__Short task__. Rewrite the part of the material that begins with the line containing "At what coordinates should I click to accomplish: Open" and continues through its end, renaming "model selector" to "model dropdown" and keeping everything else the same. Omit the pictures from your answer.

--- Record set ---

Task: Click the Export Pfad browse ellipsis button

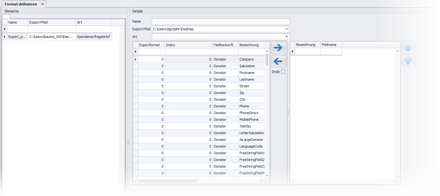Action: click(x=286, y=29)
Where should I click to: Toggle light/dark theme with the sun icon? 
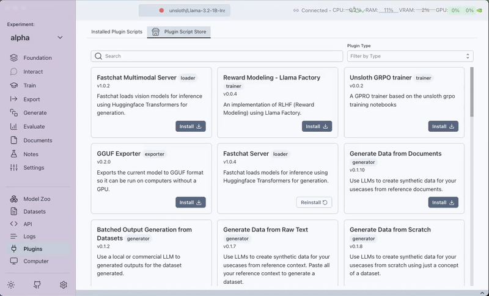11,284
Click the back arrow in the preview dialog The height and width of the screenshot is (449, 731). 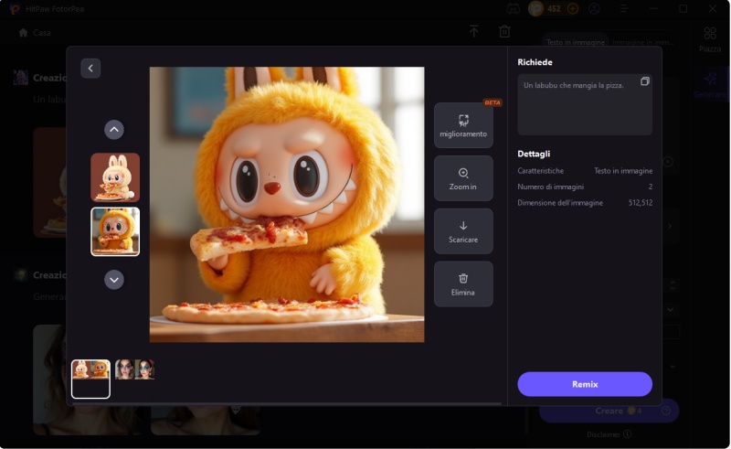tap(90, 69)
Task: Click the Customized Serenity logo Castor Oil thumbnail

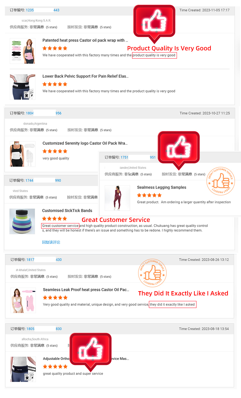Action: 23,154
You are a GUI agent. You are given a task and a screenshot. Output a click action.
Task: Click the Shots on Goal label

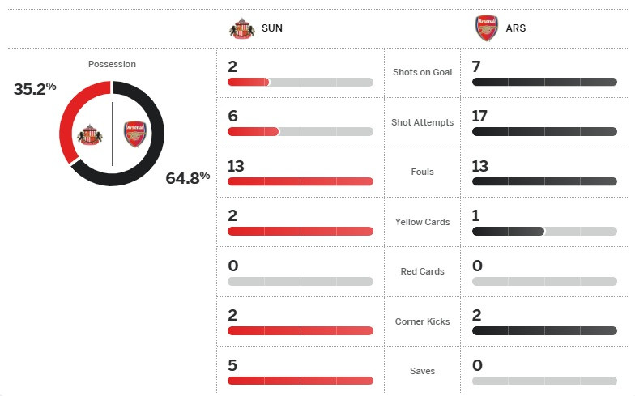[x=422, y=73]
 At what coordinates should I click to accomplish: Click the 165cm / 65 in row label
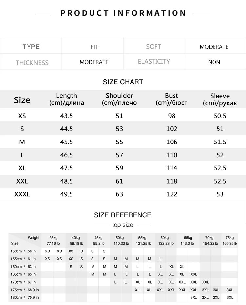[x=23, y=274]
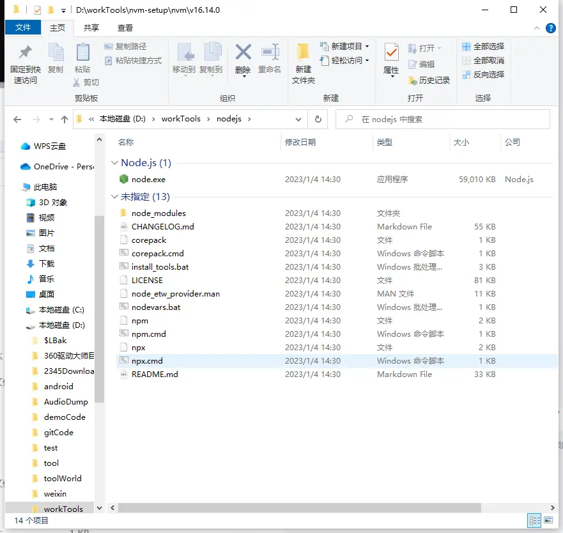This screenshot has height=533, width=563.
Task: Refresh the current folder view
Action: (x=318, y=119)
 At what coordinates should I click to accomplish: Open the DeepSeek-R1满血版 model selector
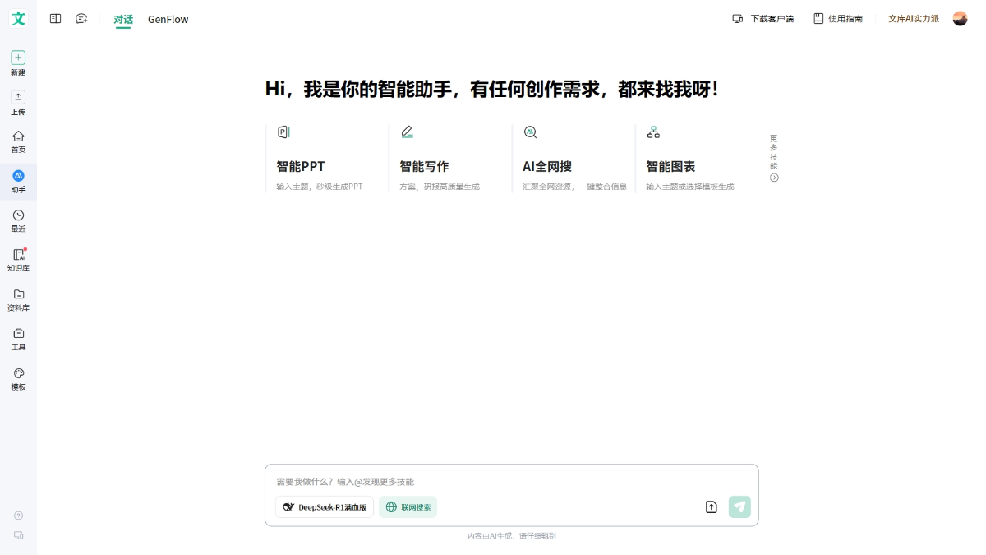(x=325, y=507)
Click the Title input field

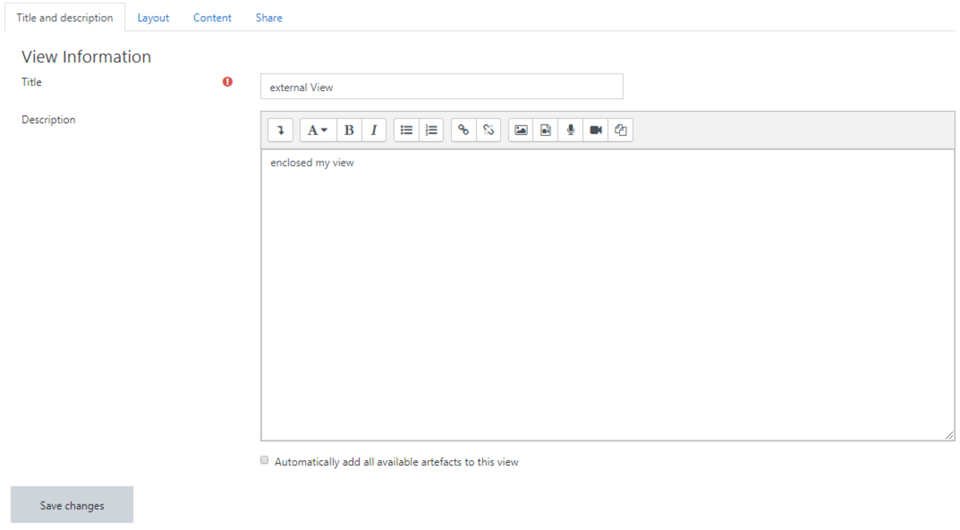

---

__Response to this exercise__.
 At what coordinates should I click to accomplish: Open the DeepSeek-R1满血版 model dropdown
(x=325, y=507)
Click the Title input field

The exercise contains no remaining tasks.